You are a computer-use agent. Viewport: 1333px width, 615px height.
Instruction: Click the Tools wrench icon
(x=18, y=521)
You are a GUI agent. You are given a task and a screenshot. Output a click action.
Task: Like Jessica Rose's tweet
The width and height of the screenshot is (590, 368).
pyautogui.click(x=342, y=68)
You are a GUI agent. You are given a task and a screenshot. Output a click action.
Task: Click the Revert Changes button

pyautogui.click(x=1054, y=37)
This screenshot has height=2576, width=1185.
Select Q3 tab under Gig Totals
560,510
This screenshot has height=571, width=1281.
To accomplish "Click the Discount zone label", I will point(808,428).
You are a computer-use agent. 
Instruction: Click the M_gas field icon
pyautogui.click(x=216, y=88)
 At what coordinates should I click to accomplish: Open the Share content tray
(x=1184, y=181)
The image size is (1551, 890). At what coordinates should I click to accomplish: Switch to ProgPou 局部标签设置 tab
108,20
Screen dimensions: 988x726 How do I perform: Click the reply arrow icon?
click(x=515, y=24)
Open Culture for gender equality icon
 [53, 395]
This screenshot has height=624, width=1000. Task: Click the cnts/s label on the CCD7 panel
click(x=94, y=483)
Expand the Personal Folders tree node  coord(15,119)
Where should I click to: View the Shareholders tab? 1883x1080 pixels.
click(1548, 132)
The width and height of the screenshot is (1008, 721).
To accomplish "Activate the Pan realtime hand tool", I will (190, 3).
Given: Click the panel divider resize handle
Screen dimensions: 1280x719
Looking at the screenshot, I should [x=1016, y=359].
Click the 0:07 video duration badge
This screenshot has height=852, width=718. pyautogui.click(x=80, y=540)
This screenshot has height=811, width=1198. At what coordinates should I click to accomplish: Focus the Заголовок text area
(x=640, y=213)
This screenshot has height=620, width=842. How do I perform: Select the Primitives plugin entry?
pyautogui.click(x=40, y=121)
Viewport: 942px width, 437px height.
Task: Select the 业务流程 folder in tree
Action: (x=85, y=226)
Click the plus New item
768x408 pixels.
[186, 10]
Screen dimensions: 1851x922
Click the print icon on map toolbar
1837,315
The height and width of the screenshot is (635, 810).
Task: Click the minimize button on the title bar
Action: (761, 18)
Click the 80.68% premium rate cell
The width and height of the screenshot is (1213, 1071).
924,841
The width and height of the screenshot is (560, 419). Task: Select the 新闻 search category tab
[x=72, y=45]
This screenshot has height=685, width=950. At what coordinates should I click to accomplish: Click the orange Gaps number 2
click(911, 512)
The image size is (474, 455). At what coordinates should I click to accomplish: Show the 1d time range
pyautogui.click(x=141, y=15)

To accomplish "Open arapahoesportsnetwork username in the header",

+++

» **Task directions**
Down to the last line, restate the records exactly.

» **Finished task**
You are a computer-use agent. Viewport: 1333px width, 615px height.
Instruction: Click the Tools wrench icon
(x=18, y=521)
You are a GUI agent. You are given a task and a screenshot. Output a click action.
Task: Like Jessica Rose's tweet
The width and height of the screenshot is (590, 368).
pyautogui.click(x=342, y=68)
You are a GUI agent. You are given a task and a screenshot. Output a click action.
Task: Click the Revert Changes button

pyautogui.click(x=1054, y=37)
This screenshot has height=2576, width=1185.
Select Q3 tab under Gig Totals
560,510
This screenshot has height=571, width=1281.
To accomplish "Click the Discount zone label", I will point(808,428).
You are a computer-use agent. 
Instruction: Click the M_gas field icon
pyautogui.click(x=216, y=88)
 At what coordinates should I click to accomplish: Open the Share content tray
(x=1184, y=181)
The image size is (1551, 890). At what coordinates should I click to accomplish: Switch to ProgPou 局部标签设置 tab
108,20
Screen dimensions: 988x726 How do I perform: Click the reply arrow icon?
click(x=515, y=24)
Open Culture for gender equality icon
 [53, 395]
This screenshot has height=624, width=1000. Task: Click the cnts/s label on the CCD7 panel
click(x=94, y=483)
Expand the Personal Folders tree node  coord(15,119)
Where should I click to: View the Shareholders tab? 1883x1080 pixels.
click(1548, 132)
The width and height of the screenshot is (1008, 721).
To accomplish "Activate the Pan realtime hand tool", I will (190, 3).
Given: Click the panel divider resize handle
Screen dimensions: 1280x719
Looking at the screenshot, I should [x=1016, y=359].
Click the 0:07 video duration badge
This screenshot has height=852, width=718. pyautogui.click(x=80, y=540)
This screenshot has height=811, width=1198. At what coordinates should I click to accomplish: Focus the Заголовок text area
(x=640, y=213)
This screenshot has height=620, width=842. How do I perform: Select the Primitives plugin entry?
pyautogui.click(x=40, y=121)
Viewport: 942px width, 437px height.
Task: Select the 业务流程 folder in tree
Action: (x=85, y=226)
Click the plus New item
768x408 pixels.
[186, 10]
Screen dimensions: 1851x922
Click the print icon on map toolbar
1837,315
The height and width of the screenshot is (635, 810).
Task: Click the minimize button on the title bar
Action: (761, 18)
Click the 80.68% premium rate cell
The width and height of the screenshot is (1213, 1071).
924,841
The width and height of the screenshot is (560, 419). Task: Select the 新闻 search category tab
[x=72, y=45]
This screenshot has height=685, width=950. At what coordinates should I click to accomplish: Click the orange Gaps number 2
click(911, 512)
The image size is (474, 455). At what coordinates should I click to accomplish: Show the 1d time range
pyautogui.click(x=141, y=15)

To accomplish "Open arapahoesportsnetwork username in the header",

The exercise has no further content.